3. Storage and Reheating
- Store leftovers in an airtight container in the refrigerator for up to 3 days.
- Reheat in a preheated oven or toaster oven at 350°F (175°C) for 5-7 minutes to restore crispiness.
4. Make it Cheesy
- For extra indulgence, sprinkle shredded mozzarella on top of the garlic butter before the second bake.
Serving Suggestions
Pairing Ideas
- Serve alongside creamy soups like broccoli cheddar or tomato bisque for a comforting meal.
- Use as a side dish for keto-friendly main courses like grilled chicken or steak.
As a Base for Creativity
- Transform this garlic bread into a mini pizza by adding a layer of marinara sauce and your favorite keto toppings before the second bake.
- Slice into thin strips and serve with a marinara or ranch dipping sauce for a party appetizer.
Why This Recipe Works for Keto
1. Low-Carb Ingredients
Almond flour is the key to replicating a bread-like texture without the carbs. Combined with mozzarella, it creates a dough that’s both pliable and satisfying.
2. High Fat Content
The generous use of butter, cheese, and almond flour makes this recipe rich in fats, aligning perfectly with keto macronutrient ratios.
3. Balanced Flavors
The garlic butter topping adds depth and richness, ensuring this dish is as delicious as it is nutritious.
FAQs
Can I Substitute Almond Flour?
Yes, coconut flour can be used as a substitute, but the quantities will need adjustment. Typically, you’ll use about 1/3 cup of coconut flour for every 1 cup of almond flour. Additionally, you may need to add an extra egg to maintain the dough’s moisture.
Is This Recipe Gluten-Free?
Absolutely! This recipe contains no wheat or gluten-based ingredients, making it suitable for gluten-sensitive individuals.
How Many Servings Does This Make?
This recipe yields about 8 servings, depending on how large you slice the bread.
Can I Freeze Keto Garlic Bread?
Yes, you can freeze the baked bread for up to 2 months. To reheat, bake directly from frozen at 375°F (190°C) until warm and crispy.

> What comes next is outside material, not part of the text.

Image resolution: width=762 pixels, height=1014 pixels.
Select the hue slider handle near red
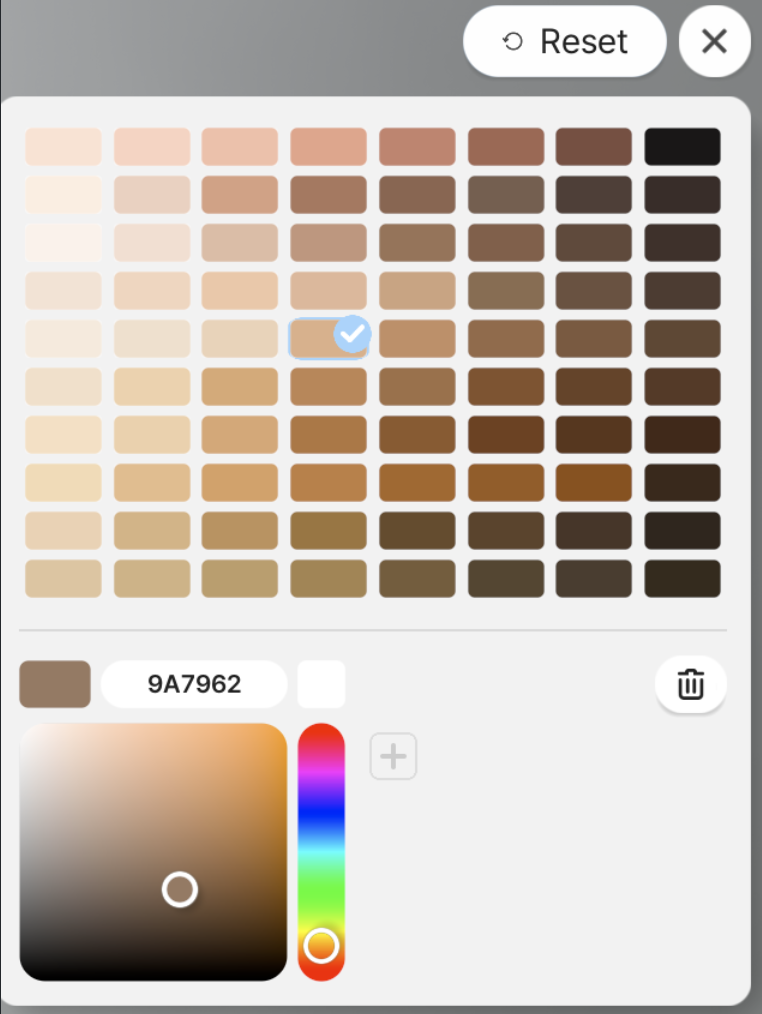tap(320, 945)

This keto garlic bread is a game-changer, delivering all the flavors you crave without compromising your dietary goals. Whether enjoyed as a snack, side dish, or base for other recipes, it’s a versatile addition to your keto repertoire. So, roll up your sleeves and treat yourself to a batch of this cheesy, garlicky delight!